▶ [Selected text]
※ ※ ※
The End of Dow 18,000; Bailouts
No Longer Extended June 30 ‘15
Eurogroup
Says Greece Bailout Program Will Not Be Extended And Will Expire on June 30,
ABC News, June 27, 2015
Greece Debt Crisis: Banks
to Remain Shut All Week, BBC, June 29, 2015
Greece
Confirms It Will Default On Its IMF Payments, Financial Post, June 30 ‘15
“We
have to admitted we are powerless over alcohol, that our lives are
unmanageable” – First Step in Alcoholics Anonymous 12 Steps
The
World Is Defenseless Against The Next Financial Crisis, Warns BIS, The
Telegraph, June 28 ‘15
“Interest rates have
never been so low for so long. They are low in nominal and real
(inflation-adjusted) terms and low against any benchmark.
※ ※ ※
▶ [Exercise tasks]
a) Name every news outlet that the passage about the end of Greece's bailout cites as a source for a headline.
b) Write the next few sentences of the passage about the end of Greece's bailout, starting after its final line.
The material that comes after this passage has no connection to it.

▶ [Records shown]
※ ※ ※
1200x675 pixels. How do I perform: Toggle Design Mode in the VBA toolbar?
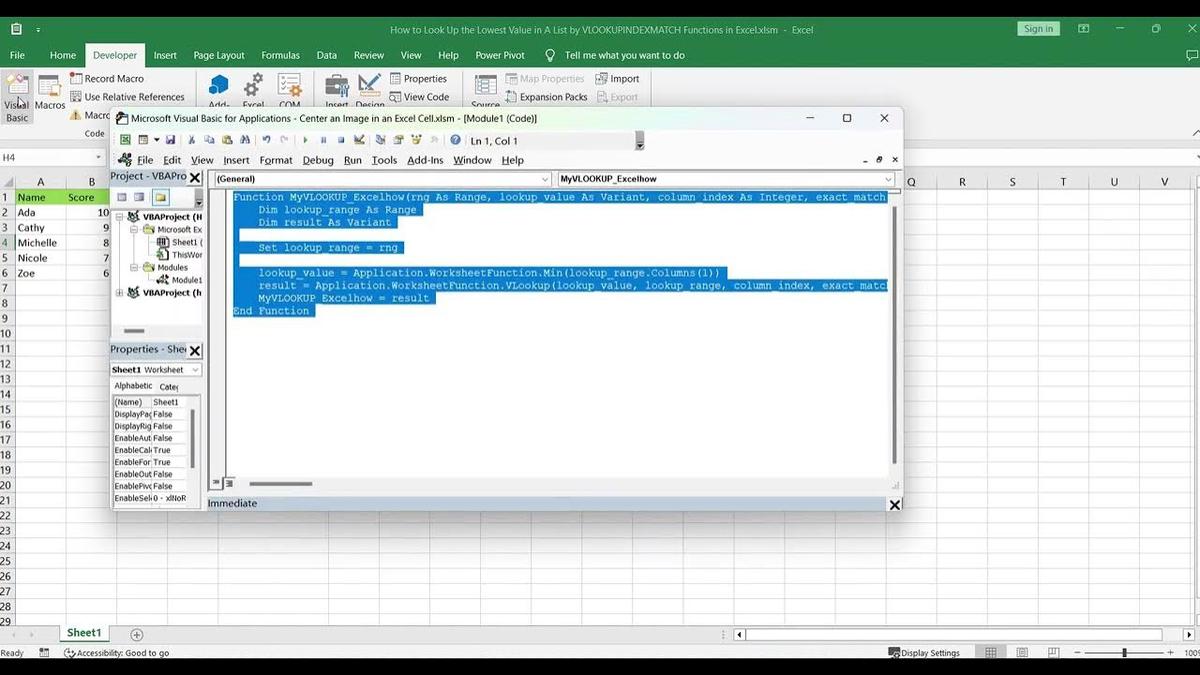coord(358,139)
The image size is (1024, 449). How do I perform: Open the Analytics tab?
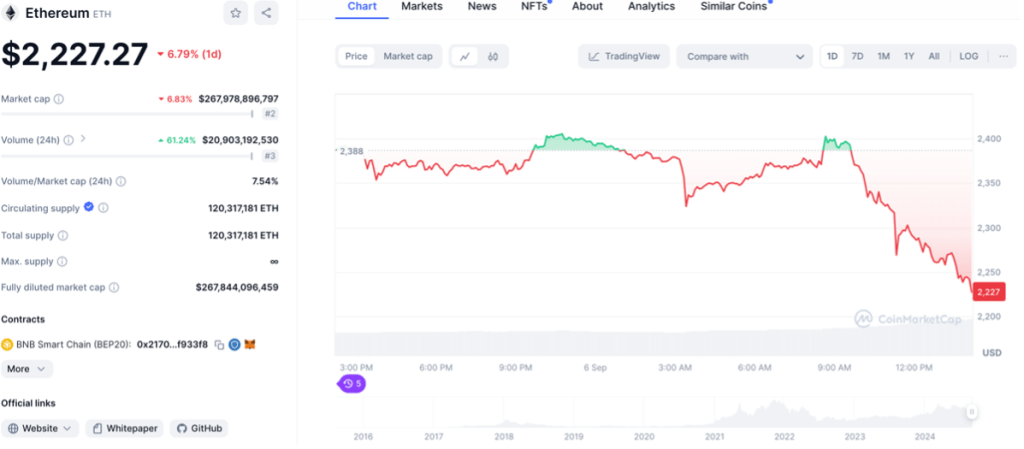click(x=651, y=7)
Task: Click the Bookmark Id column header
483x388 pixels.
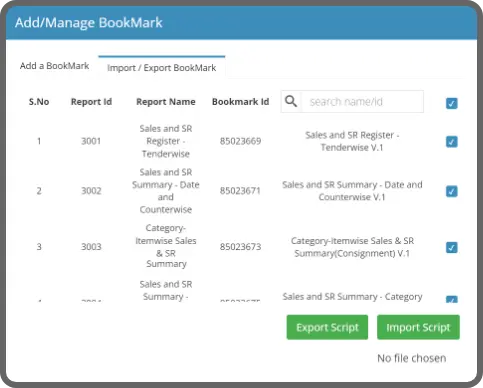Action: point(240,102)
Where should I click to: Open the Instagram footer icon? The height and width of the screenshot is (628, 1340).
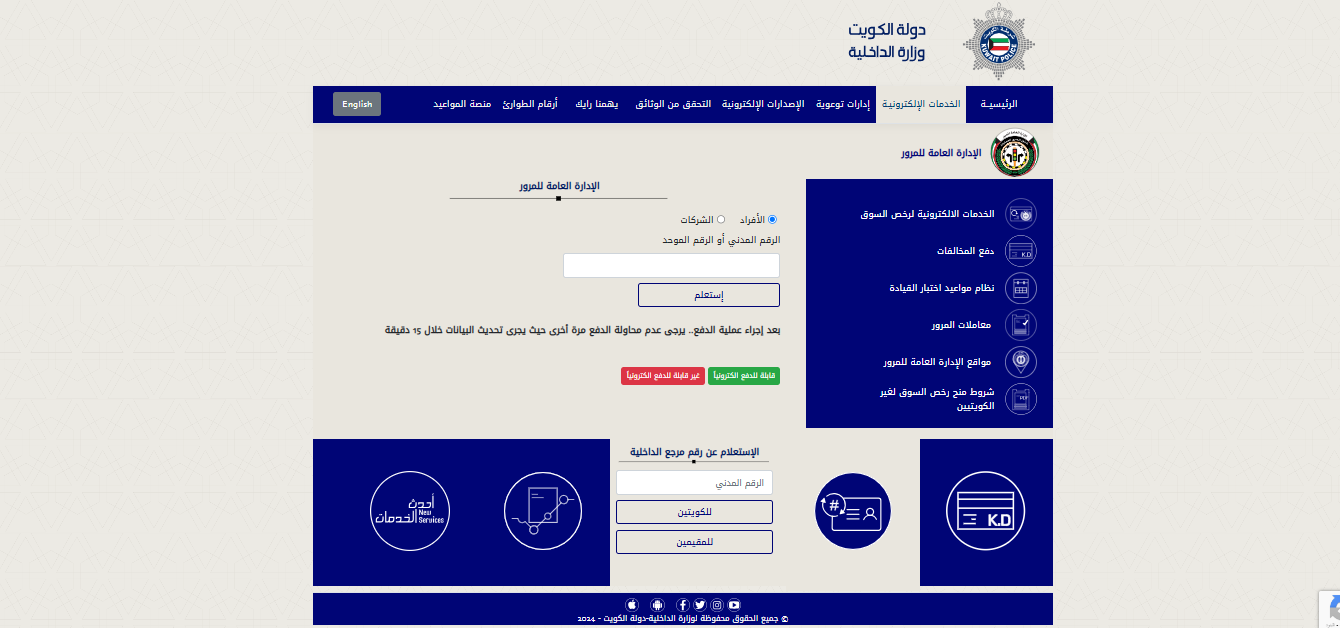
※ ※ ※
▶ [Answers given]
a) ABC News, BBC, Financial Post, The Telegraph

b)
Between December 2014
and end-May 2015, on average around $2 trillion in global long-term sovereign
debt, much of it issued by euro area sovereigns, was trading at negative
yields…. Such yields are unprecedented. Policy rates are even lower than at the
peak of the Great Financial Crisis in both nominal and real terms. And in real
terms they have now been negative for even longer than during the Great
Inflation of the 1970s….
The economies hit by a
balance sheet recession are still struggling to return to healthy expansion… There is something deeply troubling when the
unthinkable threatens to become routine.” – Bank of International
Settlements 85th Annual Report, June 28, 2015, pg 5
Since the fall of 2011,
the world of investors has been lead to believe that there is nothing to really
be scared about regarding REAL world risks that have been rising due to the
expansion of the largest amounts of debt and intervention by central banks on
record.
In October 2011, we read
headlines like In
the Absence of a Credible Plan we will have a Global Financial Meltdown in Two
to Three Weeks, [states] IMF Advisor (Oct 6 ‘11), only to watch stocks
rally until we read, S&P
500 Extends Best Month Since ’74, Euro Rises on Debt Accord(Oct 27 ’11).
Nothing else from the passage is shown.